RECORDS SUPPLIED below:
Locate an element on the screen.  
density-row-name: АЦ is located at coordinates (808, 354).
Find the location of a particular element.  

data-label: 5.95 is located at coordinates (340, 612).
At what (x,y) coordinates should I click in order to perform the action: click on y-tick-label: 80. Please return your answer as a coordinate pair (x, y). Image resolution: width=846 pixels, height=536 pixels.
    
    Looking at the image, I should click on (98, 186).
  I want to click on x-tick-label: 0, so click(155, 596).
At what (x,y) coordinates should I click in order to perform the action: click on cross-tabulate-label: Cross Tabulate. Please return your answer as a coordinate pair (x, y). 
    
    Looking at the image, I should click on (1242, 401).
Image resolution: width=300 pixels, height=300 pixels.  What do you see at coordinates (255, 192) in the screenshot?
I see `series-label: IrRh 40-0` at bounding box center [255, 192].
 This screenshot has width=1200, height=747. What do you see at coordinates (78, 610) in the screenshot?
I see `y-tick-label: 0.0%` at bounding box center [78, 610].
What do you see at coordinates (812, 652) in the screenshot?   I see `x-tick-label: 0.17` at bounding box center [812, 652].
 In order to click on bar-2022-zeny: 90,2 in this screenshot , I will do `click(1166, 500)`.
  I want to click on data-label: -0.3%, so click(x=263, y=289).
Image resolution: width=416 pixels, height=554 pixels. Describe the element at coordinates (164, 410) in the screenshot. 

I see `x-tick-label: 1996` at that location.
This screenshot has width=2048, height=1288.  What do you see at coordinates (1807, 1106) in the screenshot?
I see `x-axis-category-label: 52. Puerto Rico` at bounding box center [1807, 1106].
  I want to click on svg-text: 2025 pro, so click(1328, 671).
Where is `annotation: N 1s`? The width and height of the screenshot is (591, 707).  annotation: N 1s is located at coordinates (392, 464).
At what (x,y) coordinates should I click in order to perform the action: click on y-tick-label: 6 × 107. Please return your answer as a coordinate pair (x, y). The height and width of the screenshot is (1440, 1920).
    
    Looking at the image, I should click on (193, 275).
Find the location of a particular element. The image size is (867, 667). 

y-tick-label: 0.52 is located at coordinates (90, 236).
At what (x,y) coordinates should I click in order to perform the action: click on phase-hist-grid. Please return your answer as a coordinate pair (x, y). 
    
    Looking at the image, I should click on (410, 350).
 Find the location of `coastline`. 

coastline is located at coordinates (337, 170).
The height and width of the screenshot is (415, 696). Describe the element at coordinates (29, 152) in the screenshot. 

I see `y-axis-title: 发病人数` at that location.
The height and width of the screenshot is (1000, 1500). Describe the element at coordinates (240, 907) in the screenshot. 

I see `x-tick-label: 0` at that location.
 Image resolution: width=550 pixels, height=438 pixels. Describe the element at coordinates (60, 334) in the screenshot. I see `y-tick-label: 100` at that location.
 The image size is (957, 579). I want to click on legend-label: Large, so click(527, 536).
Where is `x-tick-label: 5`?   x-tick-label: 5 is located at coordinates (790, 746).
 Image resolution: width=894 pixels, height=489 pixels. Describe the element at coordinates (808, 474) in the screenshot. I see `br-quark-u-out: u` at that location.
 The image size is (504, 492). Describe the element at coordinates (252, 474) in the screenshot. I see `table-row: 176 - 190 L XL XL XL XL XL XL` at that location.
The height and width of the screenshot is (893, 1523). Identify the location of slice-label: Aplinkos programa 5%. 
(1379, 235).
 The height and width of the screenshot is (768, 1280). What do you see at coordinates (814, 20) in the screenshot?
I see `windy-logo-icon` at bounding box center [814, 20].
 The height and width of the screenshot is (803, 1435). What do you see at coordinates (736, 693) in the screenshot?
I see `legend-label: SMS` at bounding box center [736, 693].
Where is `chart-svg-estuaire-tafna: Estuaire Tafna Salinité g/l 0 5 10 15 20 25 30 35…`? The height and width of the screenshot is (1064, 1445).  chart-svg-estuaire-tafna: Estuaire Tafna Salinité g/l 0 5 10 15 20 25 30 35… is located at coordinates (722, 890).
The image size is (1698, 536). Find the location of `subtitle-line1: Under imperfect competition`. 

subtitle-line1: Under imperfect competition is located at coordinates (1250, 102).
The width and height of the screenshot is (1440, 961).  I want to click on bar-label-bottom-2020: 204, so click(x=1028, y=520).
End of RECORDS SUPPLIED.
■ **WORK REQUIRED**
Copy the records word for word, starting with the line that contains "coordinates (790, 746)." and going on through the last line of the records.

■ **RESPONSE**
Where is `x-tick-label: 5`?   x-tick-label: 5 is located at coordinates (790, 746).
 Image resolution: width=894 pixels, height=489 pixels. Describe the element at coordinates (808, 474) in the screenshot. I see `br-quark-u-out: u` at that location.
 The image size is (504, 492). Describe the element at coordinates (252, 474) in the screenshot. I see `table-row: 176 - 190 L XL XL XL XL XL XL` at that location.
The height and width of the screenshot is (893, 1523). Identify the location of slice-label: Aplinkos programa 5%. 
(1379, 235).
 The height and width of the screenshot is (768, 1280). What do you see at coordinates (814, 20) in the screenshot?
I see `windy-logo-icon` at bounding box center [814, 20].
 The height and width of the screenshot is (803, 1435). What do you see at coordinates (736, 693) in the screenshot?
I see `legend-label: SMS` at bounding box center [736, 693].
Where is `chart-svg-estuaire-tafna: Estuaire Tafna Salinité g/l 0 5 10 15 20 25 30 35…`? The height and width of the screenshot is (1064, 1445).  chart-svg-estuaire-tafna: Estuaire Tafna Salinité g/l 0 5 10 15 20 25 30 35… is located at coordinates (722, 890).
The image size is (1698, 536). Find the location of `subtitle-line1: Under imperfect competition`. 

subtitle-line1: Under imperfect competition is located at coordinates (1250, 102).
The width and height of the screenshot is (1440, 961).  I want to click on bar-label-bottom-2020: 204, so click(x=1028, y=520).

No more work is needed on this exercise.